# Making sorting a tree represented by vector of any types faster

I have an algorithm that generates a tree by multiplying two functions. It works, but my goal is to make it faster. With profiling I’ve found that a substantial amount of time is spend on sorting.

I’m wondering if the sorting would be faster if trees were represented by a data structure different than vectors of any types, and if so, how to represent a tree as such structure (I tried but failed so far and don’t even know if it’s worth the hassle ).

A part of the code that appears to be taking the most time (especially for larger inputs) with necessary minimal working additions and example input is as follows:

``````f1 = Vector{Vector{Any}}[[[0, Any[0, Any[0, [0, 0]]]]], [[100800, Any[0, Any[0, [0, 0]]]]], [[201600, Any[0, Any[0, [0, 0]]]]], [[302400, Any[0, Any[0, [0, 0]]]]], [[403200, Any[0, Any[0, [0, 0]]]]], [[504000, Any[0, Any[0, [0, 0]]]]], [[604800, Any[0, Any[0, [0, 0]]]]], [[705600, Any[0, Any[0, [0, 0]]]]], [[806400, Any[0, Any[0, [0, 0]]]]], [[907200, Any[0, Any[0, [0, 0]]]]], [[1008000, Any[0, Any[0, [0, 0]]]]], [[1108800, Any[0, Any[0, [0, 0]]]]], [[1209600, Any[0, Any[0, [0, 0]]]]], [[1310400, Any[0, Any[0, [0, 0]]]]], [[0, Any[1400700, Any[0, [0, 0]]]]]]
f2 = [0, 1201100]
M = 1402700

function is_leaf(t)
return length(t) == 1
end

function sum_tree(t)
return is_leaf(t) ? sum(t) : t[1] + sum_tree(t[2])
end

function multiply_gf(f1, f2)
r = collect((vcat(j,i) for i in f1 for j in f2 if sum_tree(vcat(j,i)) <= M))
sort!(r, by = sum_tree)
println(r)
end

multiply_gf(f1, f2)
``````

As you can see, f1 is Vector{Vector{Any}} just like the result r.

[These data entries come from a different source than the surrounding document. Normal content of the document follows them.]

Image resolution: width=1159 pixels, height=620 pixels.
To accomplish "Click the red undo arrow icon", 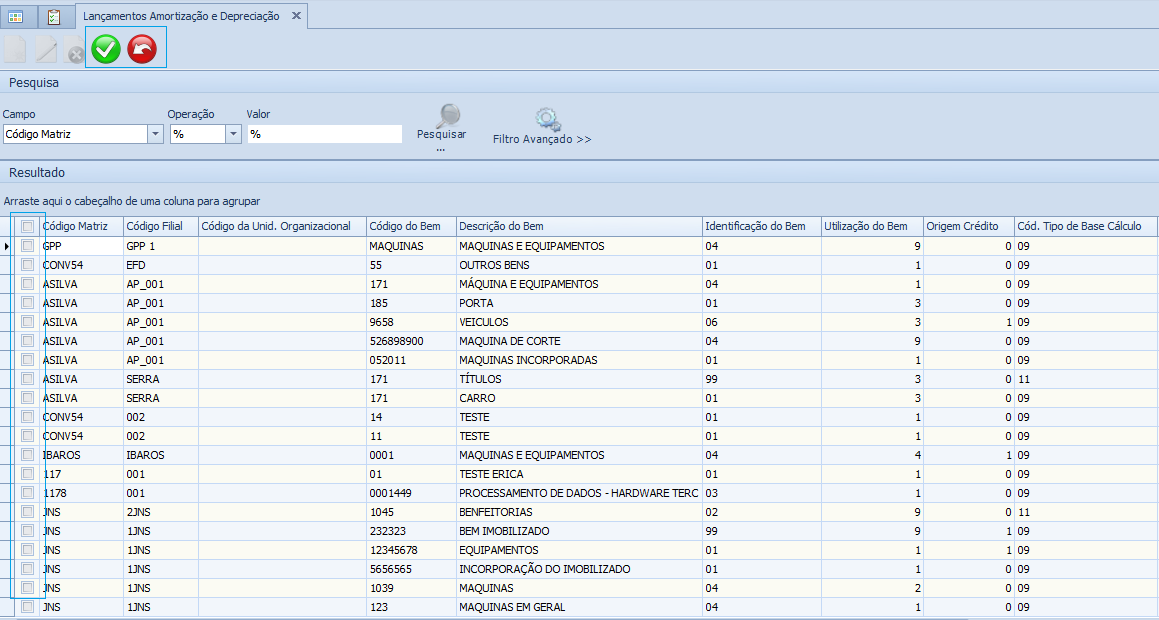I will (142, 48).
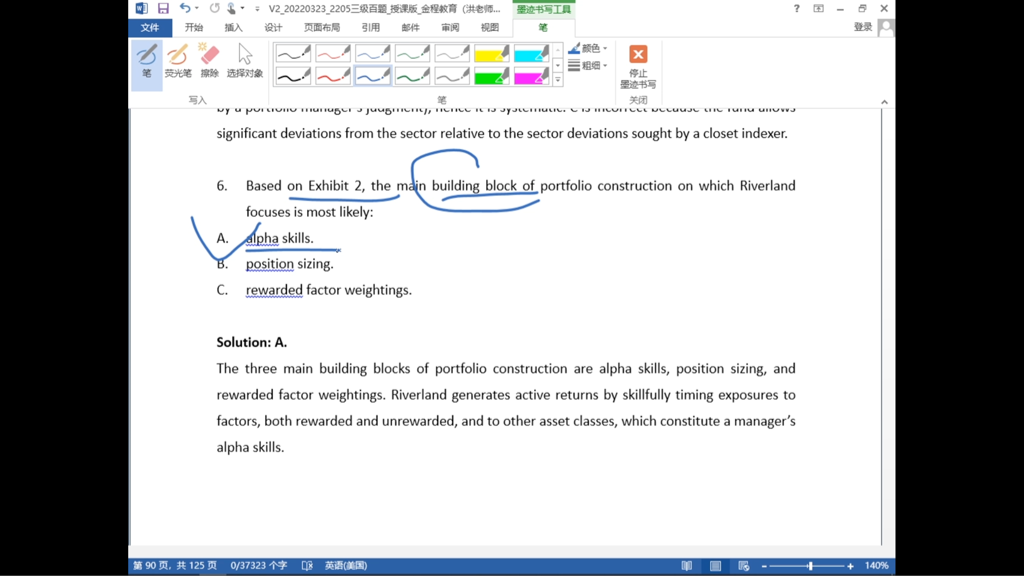Select the Highlighter (荧光笔) tool
Viewport: 1024px width, 576px height.
(x=178, y=61)
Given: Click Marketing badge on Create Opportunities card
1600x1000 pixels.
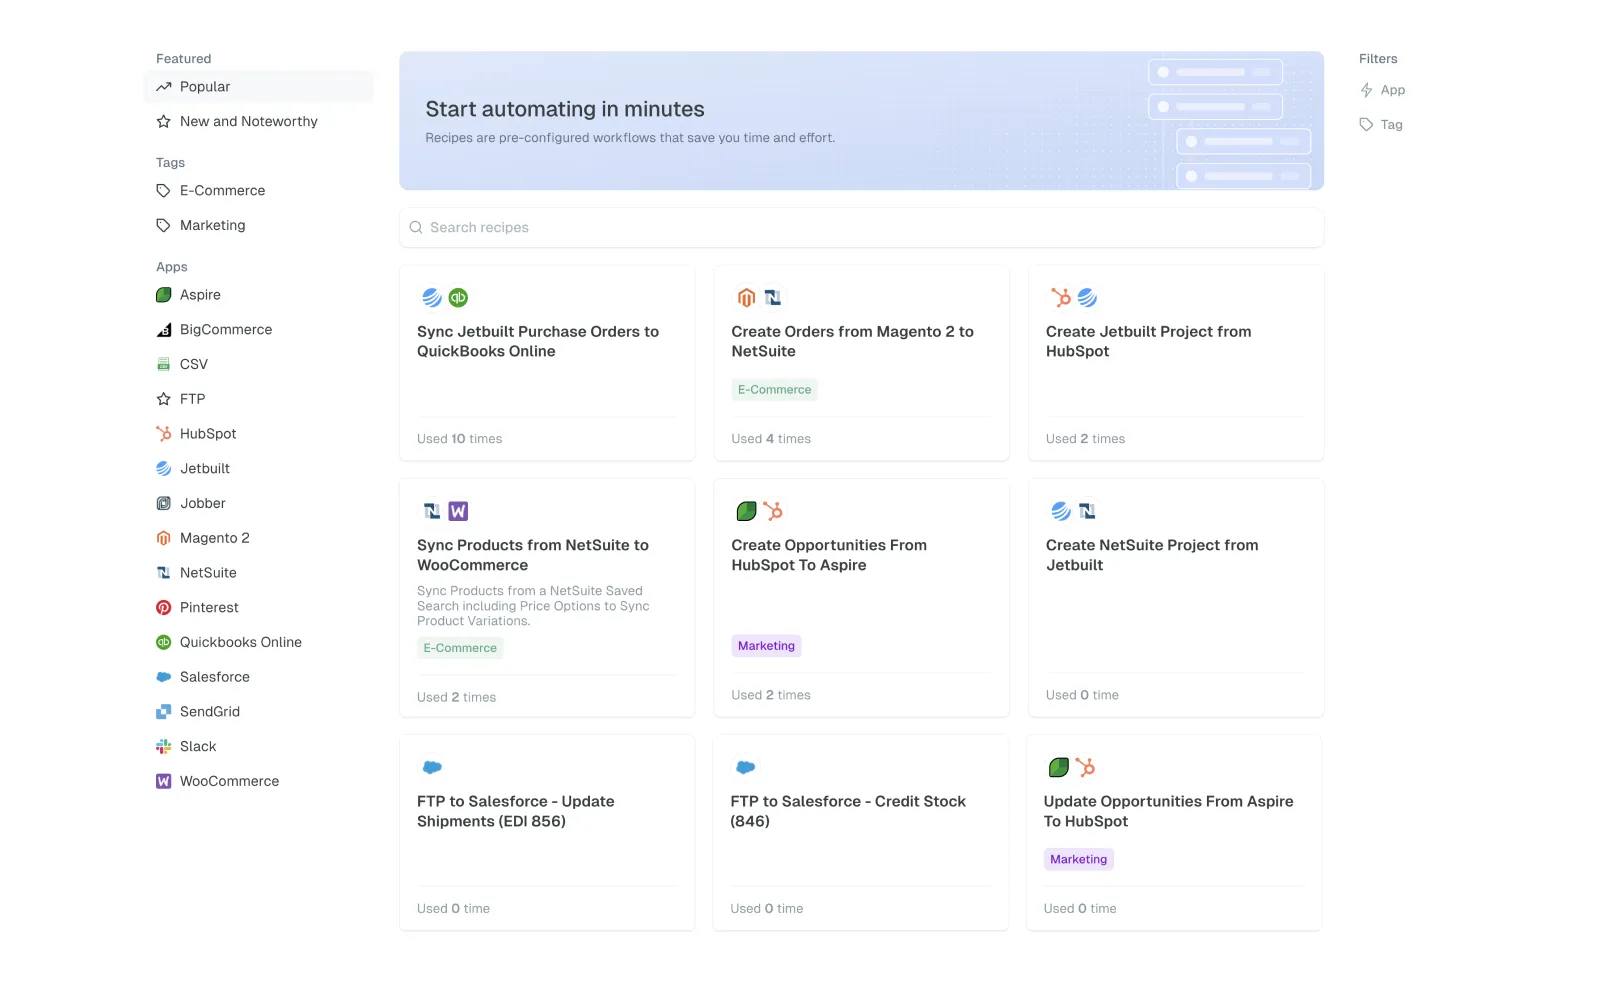Looking at the screenshot, I should 766,646.
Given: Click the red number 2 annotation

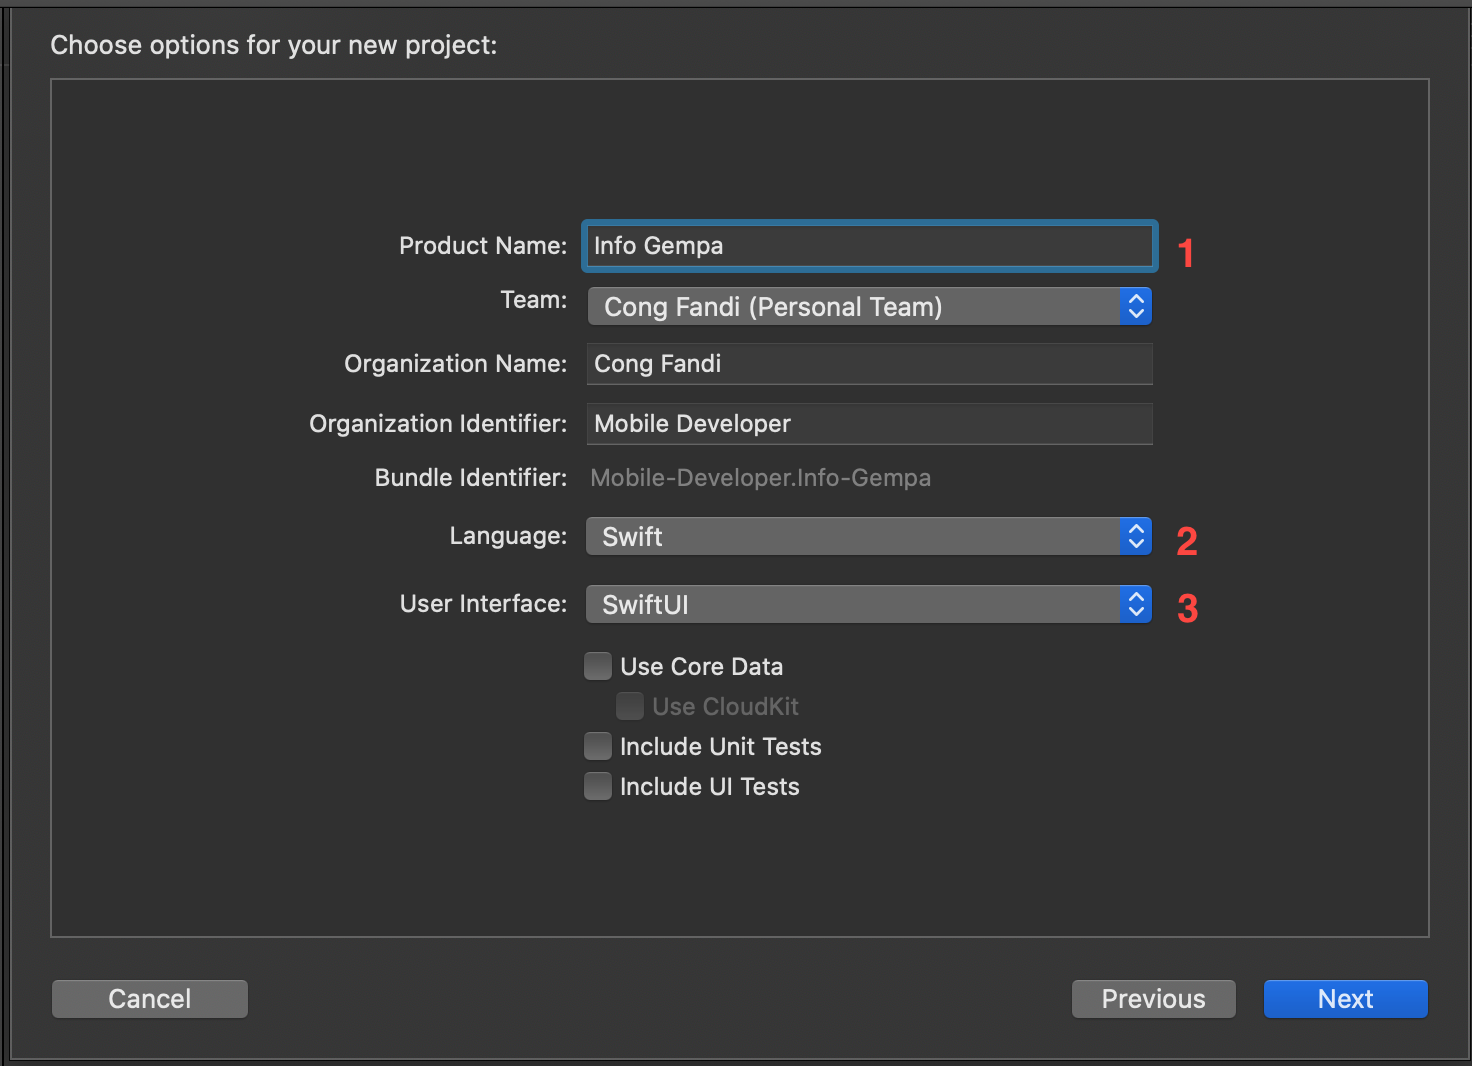Looking at the screenshot, I should point(1187,542).
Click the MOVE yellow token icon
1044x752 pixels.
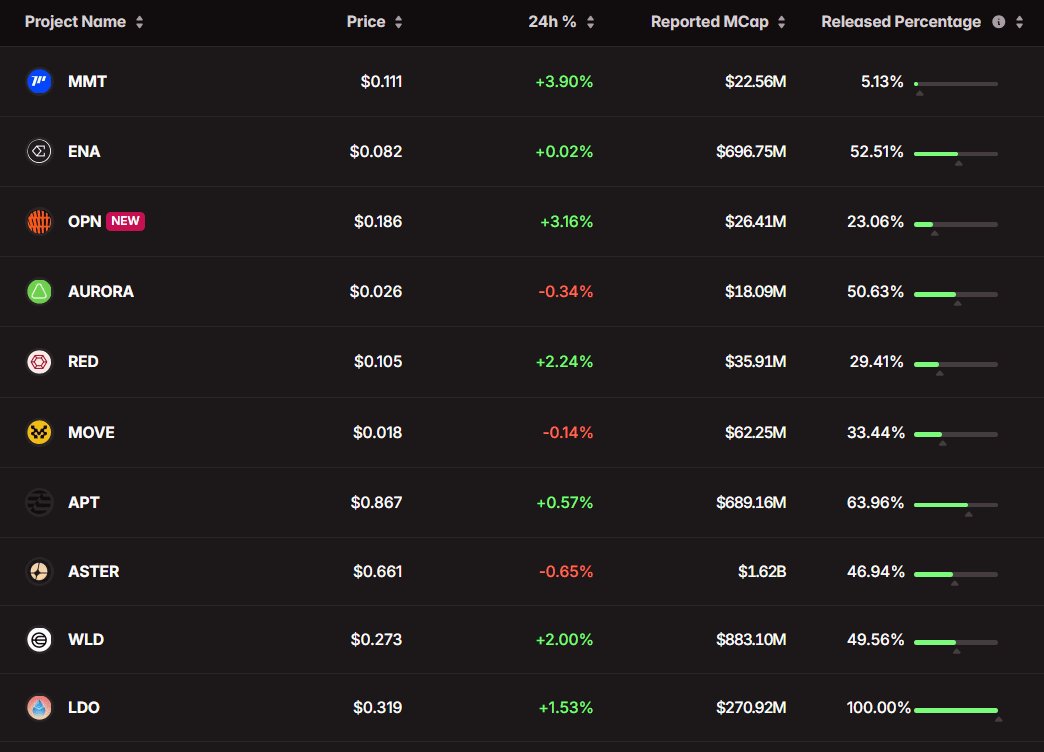click(x=38, y=433)
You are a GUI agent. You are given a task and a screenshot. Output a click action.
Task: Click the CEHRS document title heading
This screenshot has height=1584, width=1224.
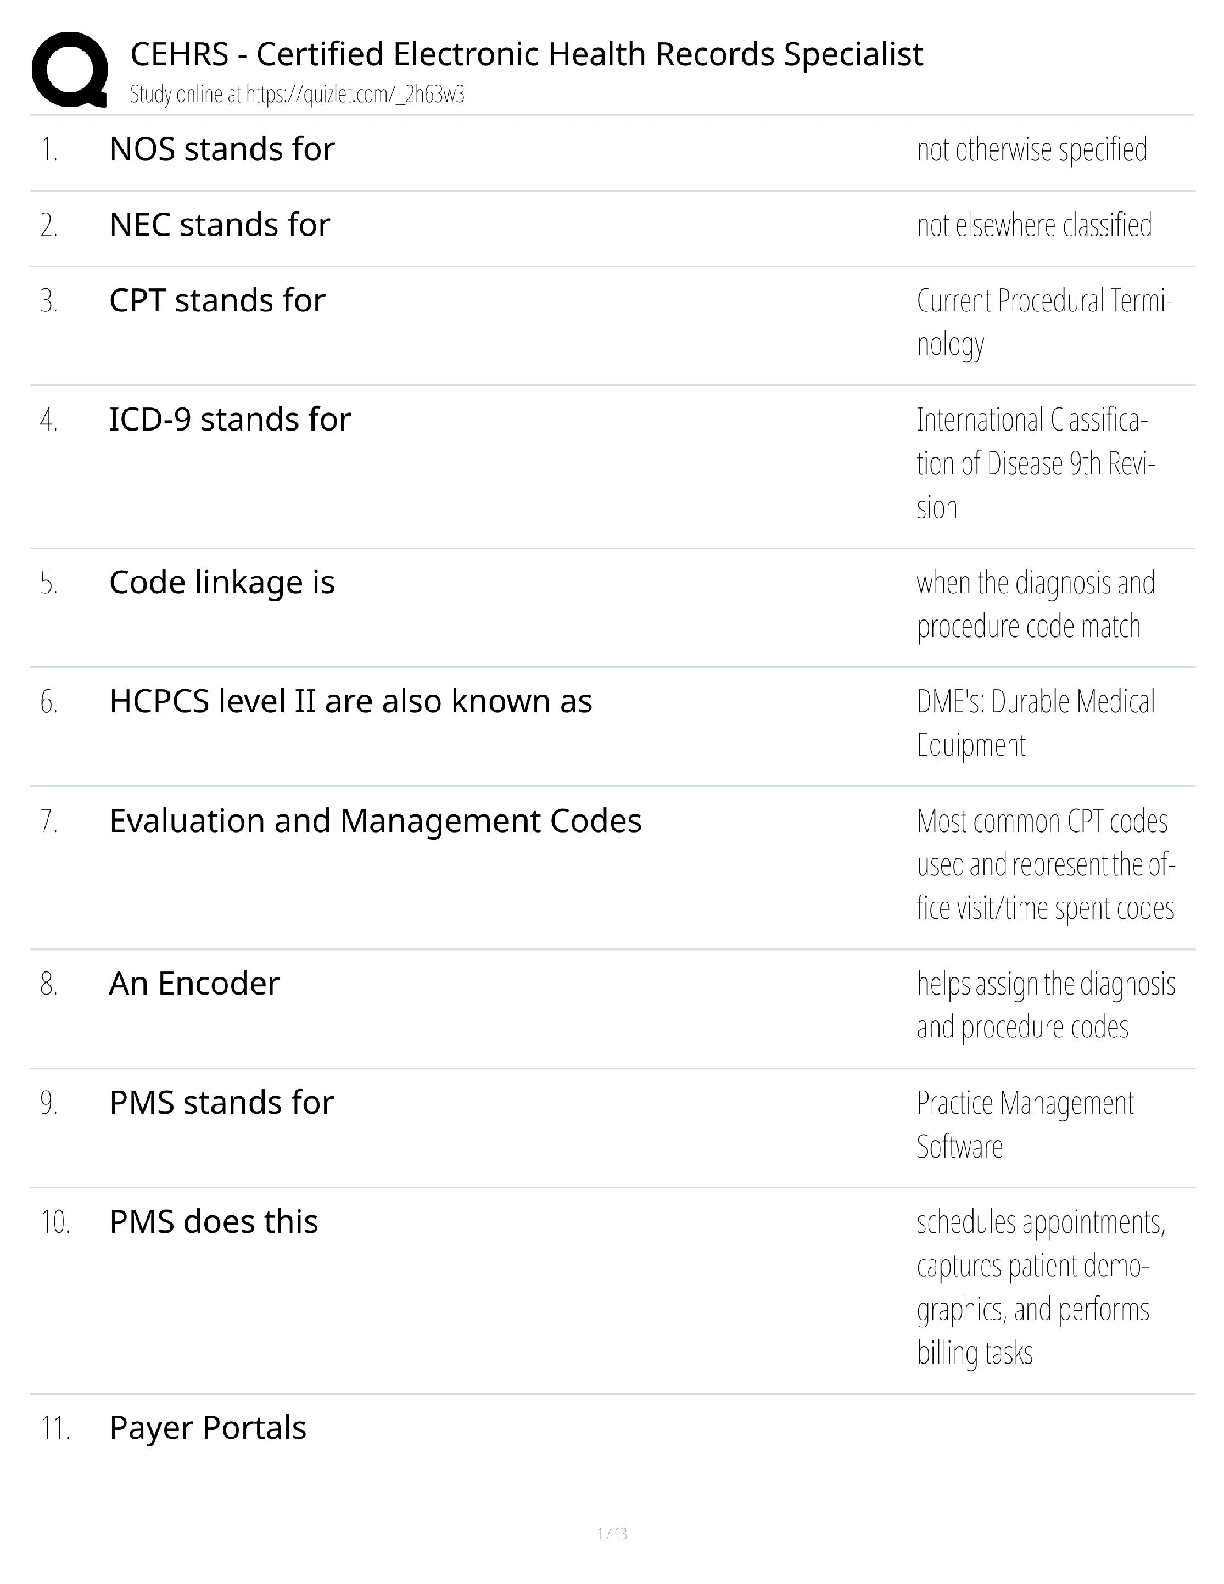[526, 54]
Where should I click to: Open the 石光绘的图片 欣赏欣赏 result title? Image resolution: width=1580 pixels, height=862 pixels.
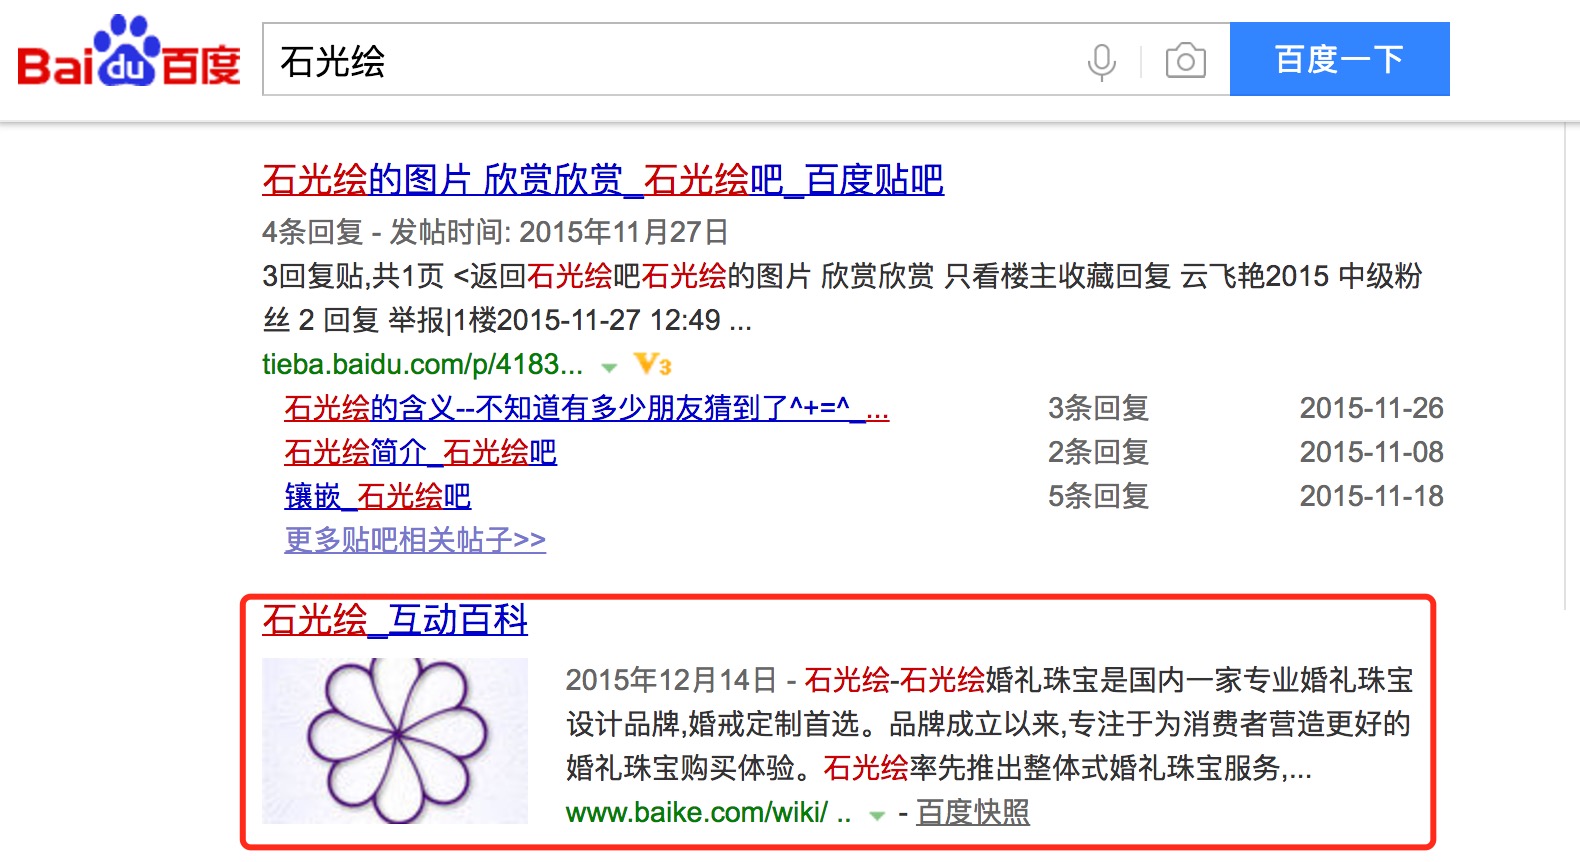point(602,181)
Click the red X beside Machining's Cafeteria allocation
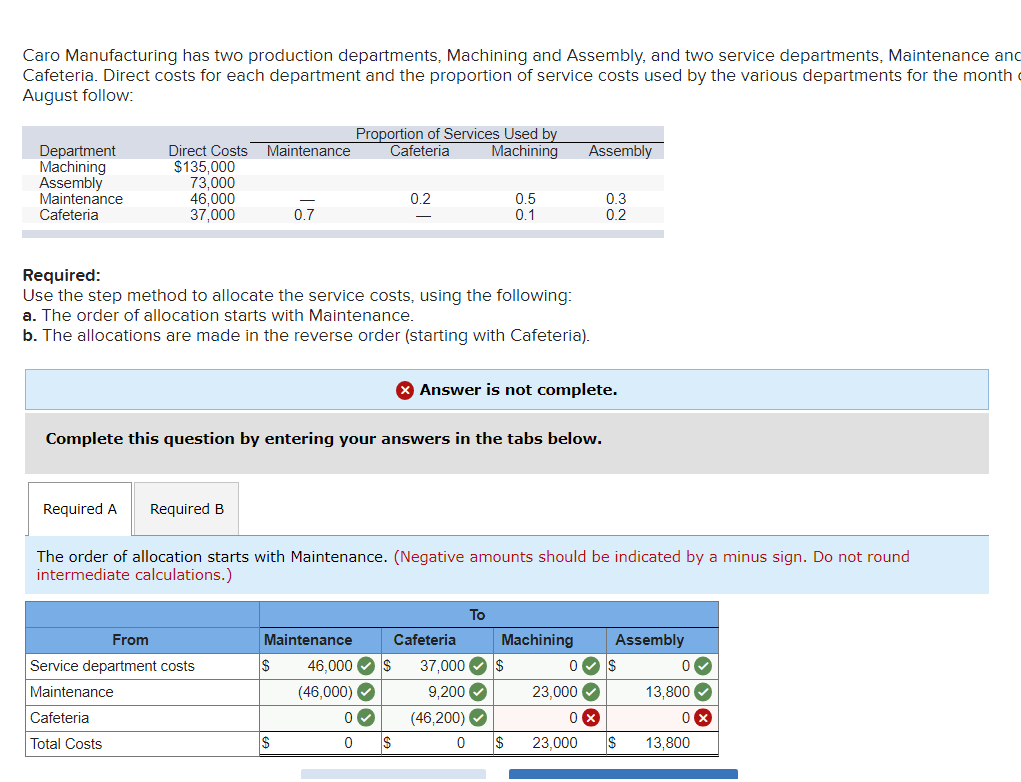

A tree is a recursive data structure. The `Any` type can handle recursive data types since it can handle any type, by definition, but at a performance cost. A type-stable definition could be:

``````struct BinaryTree{T}
value::T
left::Union{BinaryTree{T}, Nothing}
right::Union{BinaryTree{T}, Nothing}
end
``````

The left branch and right branch are allowed to be `nothing` if you’re already at the leaf.